Where are the people who are protesting this? Where’s the outrage? I never hear this even in a conversation. Nobody talks about any of this unless you’re on the internet. Even then, you’ve got to find it.

What they’re calling “ancient hieroglyphs” is what they identify this language as. I mean, that told me right away they’re in; it’s game on.

There’s what they call “GibberLinks” that they AIs communicate with each other with. Well, the scientists don’t even know what it is. It sounds like R2D2 or something, but that’s not the only language. They have a multitude of these languages.

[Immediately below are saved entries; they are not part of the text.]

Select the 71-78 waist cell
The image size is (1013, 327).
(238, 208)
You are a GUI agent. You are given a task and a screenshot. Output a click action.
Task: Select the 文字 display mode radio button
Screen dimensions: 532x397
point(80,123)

And with these Stargate data centers, which are already all over the world, there’s hundreds of them. The best way you can envision this is Skynet. They’re building a system of redundancies from space to underground. These things will not be able to be unplugged or blown up. You won’t escape it; you’re not going to hide from it. You’re not going to outwit it and it’s got an agenda.

Like I’ve said, it’s a soul trap. They deal in souls of men through their sorceries, which is another whole aspect of this. People just think, “Agh, it’s like the guy with the rabbit in his hat,” when, in reality, these are entities. Like AI pioneer Geordie Rose (software developer) said, “They might not be aligned with what we want.” They look at you like an ant.

Here’s an article I posted last fall:

"Bill Gates and his ilk have the God Complex going on. They all possess this thing; they really truly believe they were divinely placed to make the decisions for the rest of us."

*****

An official trailer released a few weeks ago, appearing on YouTube, is for a new five-episode Netflix series called "What’s Next? The Future With Bill Gates."

As a promotional blurb for the show says, "The former CEO of Microsoft takes a look at various aspects of humanity’s future and how currently emerging tech will affect those aspects, both for good and bad . . . We see him meeting with the most influential people in tech, and he interviews many of the experts in each episode.

"Gates also speaks to James Cameron, who likens how we’re dealing with the warnings about AI to what happened to the Titanic. But he also co-wrote The Terminator, the uber-tale of AI out of control, way back in the early 1980s, so he is actually a good person to talk to about this. He admits to Gates that he takes the more dystopian view of the technology, which balances out Gates’ more optimistic view, which examines how it will help humanity if deployed correctly.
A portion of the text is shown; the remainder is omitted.